Jill Sobule, who rose to fame in the mid-1990s with the ubiquitous hit “I Kissed a Girl” (long before Katy Perry swiped the topic), recorded “California Years,” set for release on Tuesday, with the help of $80,000 from fans after establishing a website, www.jillsnextrecord.com, specifically for the project.

“I know some people say that’s a lot to record a record,” she says, “but it’s also for everything a big label is supposed to do: publicists, marketing, promotions, distribution. I’ve pretty much used all of it.”

Like Paul, Sobule offered various services at different price points. For $10,000 one lucky contributor got to sing on a new song. Sobule says she vetted the idea with her fans first. “That’s really important: You leave out the middleman and go directly to the fans and talk to them,” she says.

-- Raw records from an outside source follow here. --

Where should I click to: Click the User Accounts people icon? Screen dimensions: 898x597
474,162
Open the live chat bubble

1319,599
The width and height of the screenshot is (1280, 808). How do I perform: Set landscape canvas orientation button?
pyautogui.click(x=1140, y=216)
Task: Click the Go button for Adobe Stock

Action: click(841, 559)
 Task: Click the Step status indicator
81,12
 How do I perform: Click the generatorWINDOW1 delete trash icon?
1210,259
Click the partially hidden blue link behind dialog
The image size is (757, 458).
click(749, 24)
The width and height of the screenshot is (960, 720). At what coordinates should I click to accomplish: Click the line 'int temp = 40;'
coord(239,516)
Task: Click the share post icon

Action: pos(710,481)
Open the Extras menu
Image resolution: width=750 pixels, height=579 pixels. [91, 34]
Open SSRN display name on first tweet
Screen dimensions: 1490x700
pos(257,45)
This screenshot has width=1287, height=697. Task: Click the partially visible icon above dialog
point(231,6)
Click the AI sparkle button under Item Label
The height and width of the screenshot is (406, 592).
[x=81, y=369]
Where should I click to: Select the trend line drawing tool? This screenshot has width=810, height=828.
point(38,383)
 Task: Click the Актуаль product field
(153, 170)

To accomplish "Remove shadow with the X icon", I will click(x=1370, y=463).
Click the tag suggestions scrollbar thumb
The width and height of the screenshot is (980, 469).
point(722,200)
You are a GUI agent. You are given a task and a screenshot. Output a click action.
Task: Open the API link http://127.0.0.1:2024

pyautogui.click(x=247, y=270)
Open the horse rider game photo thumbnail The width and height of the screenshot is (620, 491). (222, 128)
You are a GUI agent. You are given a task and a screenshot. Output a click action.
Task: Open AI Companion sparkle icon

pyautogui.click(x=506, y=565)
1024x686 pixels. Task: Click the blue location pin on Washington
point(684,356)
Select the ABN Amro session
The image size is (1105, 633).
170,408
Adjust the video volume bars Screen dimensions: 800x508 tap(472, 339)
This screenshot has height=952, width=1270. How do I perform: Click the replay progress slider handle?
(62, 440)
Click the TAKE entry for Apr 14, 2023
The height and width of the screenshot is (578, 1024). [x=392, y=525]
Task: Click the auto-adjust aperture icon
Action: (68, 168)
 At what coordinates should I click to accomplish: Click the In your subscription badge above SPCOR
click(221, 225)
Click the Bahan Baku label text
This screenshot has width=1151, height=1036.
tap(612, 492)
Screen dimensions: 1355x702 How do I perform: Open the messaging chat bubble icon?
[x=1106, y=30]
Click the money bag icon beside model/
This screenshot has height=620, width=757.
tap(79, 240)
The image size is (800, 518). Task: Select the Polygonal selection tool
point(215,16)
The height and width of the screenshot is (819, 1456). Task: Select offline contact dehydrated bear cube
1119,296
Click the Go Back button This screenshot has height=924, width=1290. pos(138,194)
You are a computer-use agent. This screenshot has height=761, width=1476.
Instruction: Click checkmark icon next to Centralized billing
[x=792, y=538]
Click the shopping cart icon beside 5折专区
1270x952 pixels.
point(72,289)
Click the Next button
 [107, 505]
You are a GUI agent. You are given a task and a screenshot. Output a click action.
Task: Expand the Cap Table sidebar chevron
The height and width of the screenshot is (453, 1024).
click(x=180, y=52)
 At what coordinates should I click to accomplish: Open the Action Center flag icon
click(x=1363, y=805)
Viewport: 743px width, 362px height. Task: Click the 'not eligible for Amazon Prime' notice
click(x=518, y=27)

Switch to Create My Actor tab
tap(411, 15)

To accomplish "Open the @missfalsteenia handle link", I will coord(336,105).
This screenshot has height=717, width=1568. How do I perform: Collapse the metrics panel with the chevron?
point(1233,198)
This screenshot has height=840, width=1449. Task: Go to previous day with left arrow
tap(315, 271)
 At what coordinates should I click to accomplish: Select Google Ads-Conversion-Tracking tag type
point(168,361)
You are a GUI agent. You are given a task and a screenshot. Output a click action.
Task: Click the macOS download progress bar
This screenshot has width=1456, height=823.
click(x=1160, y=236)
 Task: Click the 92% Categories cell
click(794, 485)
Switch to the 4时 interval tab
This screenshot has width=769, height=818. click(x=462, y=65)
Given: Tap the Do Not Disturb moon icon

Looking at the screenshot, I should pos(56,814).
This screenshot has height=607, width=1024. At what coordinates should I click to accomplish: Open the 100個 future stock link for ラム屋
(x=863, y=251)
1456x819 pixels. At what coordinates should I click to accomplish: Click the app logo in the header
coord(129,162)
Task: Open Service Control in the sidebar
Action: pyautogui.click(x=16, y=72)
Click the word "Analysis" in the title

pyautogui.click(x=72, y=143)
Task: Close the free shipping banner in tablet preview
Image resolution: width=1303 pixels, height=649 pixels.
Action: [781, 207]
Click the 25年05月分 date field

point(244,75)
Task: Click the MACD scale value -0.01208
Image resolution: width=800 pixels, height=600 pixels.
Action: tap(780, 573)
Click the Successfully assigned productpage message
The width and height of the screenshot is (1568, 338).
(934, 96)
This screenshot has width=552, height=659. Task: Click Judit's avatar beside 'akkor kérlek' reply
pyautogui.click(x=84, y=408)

The one thing she hadn’t counted on was the level of freedom fan funding brought her, both financially and creatively. “In the old model, you’d have to sell 150,000 albums for people to think you were successful,” she says, “and now you don’t have to.”

“It definitely is humbling,” she says of asking fans for money. “I feel like I better do the job for my fans. I better bow down to them more than a record label. They’re the ones in control now, in a way.”